# Provided entries start
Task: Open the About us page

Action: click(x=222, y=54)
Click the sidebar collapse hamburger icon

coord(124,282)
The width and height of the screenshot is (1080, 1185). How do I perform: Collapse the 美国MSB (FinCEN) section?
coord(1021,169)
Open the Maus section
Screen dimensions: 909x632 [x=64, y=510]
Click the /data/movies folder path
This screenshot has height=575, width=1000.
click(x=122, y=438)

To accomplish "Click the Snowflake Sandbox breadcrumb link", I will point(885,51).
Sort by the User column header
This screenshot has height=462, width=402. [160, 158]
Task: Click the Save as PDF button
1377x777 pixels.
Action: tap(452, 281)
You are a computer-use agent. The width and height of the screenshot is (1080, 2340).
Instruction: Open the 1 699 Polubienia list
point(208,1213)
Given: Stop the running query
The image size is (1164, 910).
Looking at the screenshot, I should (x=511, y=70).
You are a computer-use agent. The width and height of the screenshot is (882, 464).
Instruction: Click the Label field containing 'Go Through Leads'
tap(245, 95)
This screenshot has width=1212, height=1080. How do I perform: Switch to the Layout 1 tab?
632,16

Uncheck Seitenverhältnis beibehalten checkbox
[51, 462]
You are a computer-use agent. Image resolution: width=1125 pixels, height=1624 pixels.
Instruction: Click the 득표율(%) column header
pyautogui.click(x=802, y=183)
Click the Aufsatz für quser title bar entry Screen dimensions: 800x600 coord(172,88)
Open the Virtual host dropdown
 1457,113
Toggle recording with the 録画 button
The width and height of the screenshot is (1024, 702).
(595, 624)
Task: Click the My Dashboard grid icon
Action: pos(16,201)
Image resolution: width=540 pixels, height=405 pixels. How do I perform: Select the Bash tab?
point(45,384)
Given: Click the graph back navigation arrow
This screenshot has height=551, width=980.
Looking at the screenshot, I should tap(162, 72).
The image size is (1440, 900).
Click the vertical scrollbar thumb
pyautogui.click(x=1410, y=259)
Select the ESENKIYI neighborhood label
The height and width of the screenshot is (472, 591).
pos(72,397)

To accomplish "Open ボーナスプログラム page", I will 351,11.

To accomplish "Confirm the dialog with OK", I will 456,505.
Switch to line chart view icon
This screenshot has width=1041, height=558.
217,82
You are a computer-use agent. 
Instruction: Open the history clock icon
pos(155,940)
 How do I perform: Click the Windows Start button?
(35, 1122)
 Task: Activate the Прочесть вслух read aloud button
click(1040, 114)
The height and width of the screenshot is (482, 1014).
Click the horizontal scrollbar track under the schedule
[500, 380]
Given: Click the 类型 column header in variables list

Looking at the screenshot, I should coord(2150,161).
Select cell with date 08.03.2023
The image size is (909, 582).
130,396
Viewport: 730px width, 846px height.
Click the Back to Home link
# Provided entries end
The problem:
Scale the items between the lines containing "You are a computer-use agent. Image" and "Click the Aufsatz", inclusive, by reproducing those lines in full, requests included, with every coordinate in the answers multiplied by 1.15 and rounded to a whole number, halves rounded up. Leave all numbers in the requests unchanged, and give only those lines.

Written response:
You are a computer-use agent. Image resolution: width=1125 pixels, height=1624 pixels.
Instruction: Click the 득표율(%) column header
pyautogui.click(x=922, y=210)
Click the Aufsatz für quser title bar entry Screen dimensions: 800x600 coord(198,101)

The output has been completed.